The method according to any one of claims 1 to 17, wherein the method further comprises:

determining an initial third model based on the trained first model;

Based on at least one second image sample, the model parameters of the third model are updated to obtain the trained third model.
An image processing method, comprising:

Get the image to be processed;

Use the trained fourth model to perform target detection on the image to be processed to obtain a third detection result; wherein the fourth model includes at least one of the following: using any one of claims 1 to 17 The first model obtained by the model training method, and the third model obtained by the model training method according to claim 18.
A model training device, comprising:

The first acquisition part is configured to acquire a first augmented image and a second augmented image obtained by respectively augmenting the first image sample;

The first detection part is configured to use the first model to be trained to perform object detection on the first augmented image, obtain at least one first detection result including the first predicted object sequence, and use the second model to perform target detection on the first augmented image.
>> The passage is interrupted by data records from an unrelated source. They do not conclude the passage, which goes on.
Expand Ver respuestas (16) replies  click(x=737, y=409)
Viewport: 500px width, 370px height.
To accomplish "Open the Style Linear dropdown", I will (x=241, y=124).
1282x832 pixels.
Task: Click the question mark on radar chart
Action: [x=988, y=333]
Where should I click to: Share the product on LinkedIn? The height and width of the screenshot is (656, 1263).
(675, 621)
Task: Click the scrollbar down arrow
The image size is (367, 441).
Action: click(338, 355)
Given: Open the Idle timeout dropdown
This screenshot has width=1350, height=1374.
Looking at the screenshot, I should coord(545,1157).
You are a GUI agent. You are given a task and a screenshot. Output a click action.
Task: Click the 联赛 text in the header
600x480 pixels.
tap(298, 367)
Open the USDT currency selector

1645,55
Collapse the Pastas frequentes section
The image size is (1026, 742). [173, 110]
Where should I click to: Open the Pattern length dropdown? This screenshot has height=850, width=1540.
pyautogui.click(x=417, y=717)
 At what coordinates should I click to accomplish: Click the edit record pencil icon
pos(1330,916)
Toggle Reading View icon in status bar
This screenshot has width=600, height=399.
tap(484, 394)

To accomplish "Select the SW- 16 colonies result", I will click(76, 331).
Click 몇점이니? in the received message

Target detection is performed on the second augmented image, and at least one second detection result including a second predicted object sequence is obtained;

The first matching part is configured to match each of the first predictor sequences and each of the second predictor sequences to obtain at least one pair of first predictor sequences and second predictors having a target matching relationship sequence;

The first update part is configured to update the model parameters of the first model at least once based on each pair of the first predicted object sequence and the second predicted object sequence having a target matching relationship, and obtain the trained first predicted object sequence. a model.
An image processing device, comprising:

The third acquiring part is configured to acquire the image to be processed;

The second detection part is configured to use the trained fourth model to perform target detection on the image to be processed to obtain a third detection result; wherein the fourth model includes at least one of the following: using the method according to claim 1 The first model obtained by the model training method described in any one of to 17, adopts the third model obtained by the model training method described in claim 18.
A computer device, comprising a memory and a processor, the memory stores a computer program that can run on the processor, and the processor implements the method described in any one of claims 1 to 19 when executing the program step.
A computer-readable storage medium, on which a computer program is stored, and when the computer program is executed by a processor, the steps in the method according to any one of claims 1 to 19 are realized.
A computer program product, the computer program product includes a non-transitory computer-readable storage medium storing a computer program, and when the computer program is read and executed by a computer, it realizes any one of claims 1 to 19 steps in the method.